-- START SELECTED EXCERPT --

The New Zealand Symphony Orchestra (NZSO) is a symphony orchestra based in Wellington, New Zealand. The national orchestra of New Zealand, the NZSO is an autonomous Crown entity owned by the Government of New Zealand, per the New Zealand Symphony Orchestra Act 2004. It is currently based in the Michael Fowler Centre and has frequently performed in the adjacent Wellington Town Hall before it was closed in 2013. It also performs in Auckland, Christchurch and Dunedin.

History

A national orchestra for New Zealand was first proposed with the founding of the Radio Broadcasting Company in 1925, and broadcasting studio orchestras operated in major cities from the late 1920s. A national orchestra was formed in 1939 for New Zealand's Centennial Exhibition in 1940.

The orchestra became permanent in 1946 in the aftermath of World War II as the "National Orchestra of the New Zealand Broadcasting Service" (by Oswald Cheesman and others); the inaugural concert took place on 6 March 1947. It was managed as a department of the New Zealand Broadcasting Corporation, which later became Radio New Zealand, as the NZBC National Orchestra.

The orchestra was renamed the NZBC Symphony Orchestra in 1963, and in 1975 renamed again to the New Zealand Symphony Orchestra. In 1988, the orchestra became fully independent of Radio New Zealand, and began operating as an independent Crown-owned company.  Even after the formal separation of the orchestra from Radio New Zealand, NZSO performances continue to be recorded, broadcast and archived by Radio New Zealand Concert. Auckland Town Hall, Wellington Town Hall and Michael Fowler Centre performances are broadcast live-to-air and streamed online, and performances in other centres or overseas cities are usually recorded and broadcast at later dates.

-- END SELECTED EXCERPT --
-- START COLLECTED DATA --

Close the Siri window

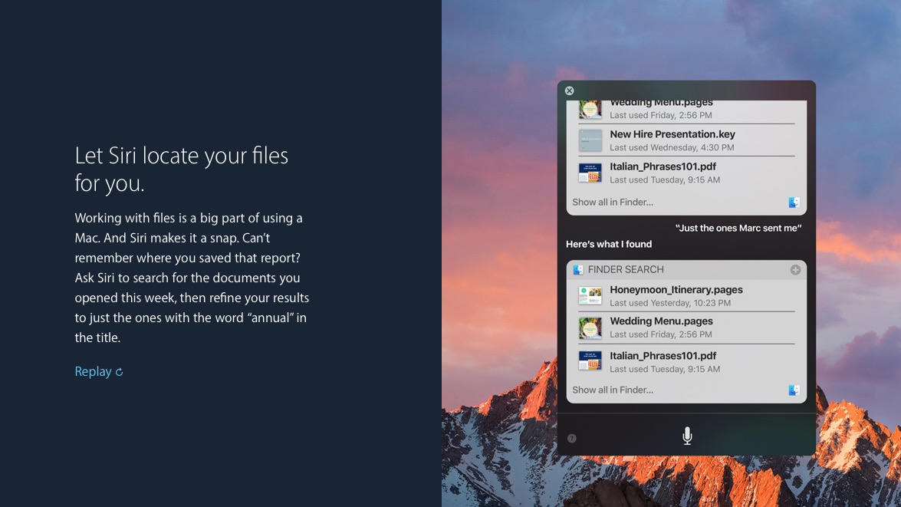tap(569, 91)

-- END COLLECTED DATA --

§ TASK TO COMPLETE:
Reproduce the entire text on the New Zealand Symphony Orchestra word for word.

§ ANSWER IN FULL:
The New Zealand Symphony Orchestra (NZSO) is a symphony orchestra based in Wellington, New Zealand. The national orchestra of New Zealand, the NZSO is an autonomous Crown entity owned by the Government of New Zealand, per the New Zealand Symphony Orchestra Act 2004. It is currently based in the Michael Fowler Centre and has frequently performed in the adjacent Wellington Town Hall before it was closed in 2013. It also performs in Auckland, Christchurch and Dunedin.

History

A national orchestra for New Zealand was first proposed with the founding of the Radio Broadcasting Company in 1925, and broadcasting studio orchestras operated in major cities from the late 1920s. A national orchestra was formed in 1939 for New Zealand's Centennial Exhibition in 1940.

The orchestra became permanent in 1946 in the aftermath of World War II as the "National Orchestra of the New Zealand Broadcasting Service" (by Oswald Cheesman and others); the inaugural concert took place on 6 March 1947. It was managed as a department of the New Zealand Broadcasting Corporation, which later became Radio New Zealand, as the NZBC National Orchestra.

The orchestra was renamed the NZBC Symphony Orchestra in 1963, and in 1975 renamed again to the New Zealand Symphony Orchestra. In 1988, the orchestra became fully independent of Radio New Zealand, and began operating as an independent Crown-owned company.  Even after the formal separation of the orchestra from Radio New Zealand, NZSO performances continue to be recorded, broadcast and archived by Radio New Zealand Concert. Auckland Town Hall, Wellington Town Hall and Michael Fowler Centre performances are broadcast live-to-air and streamed online, and performances in other centres or overseas cities are usually recorded and broadcast at later dates.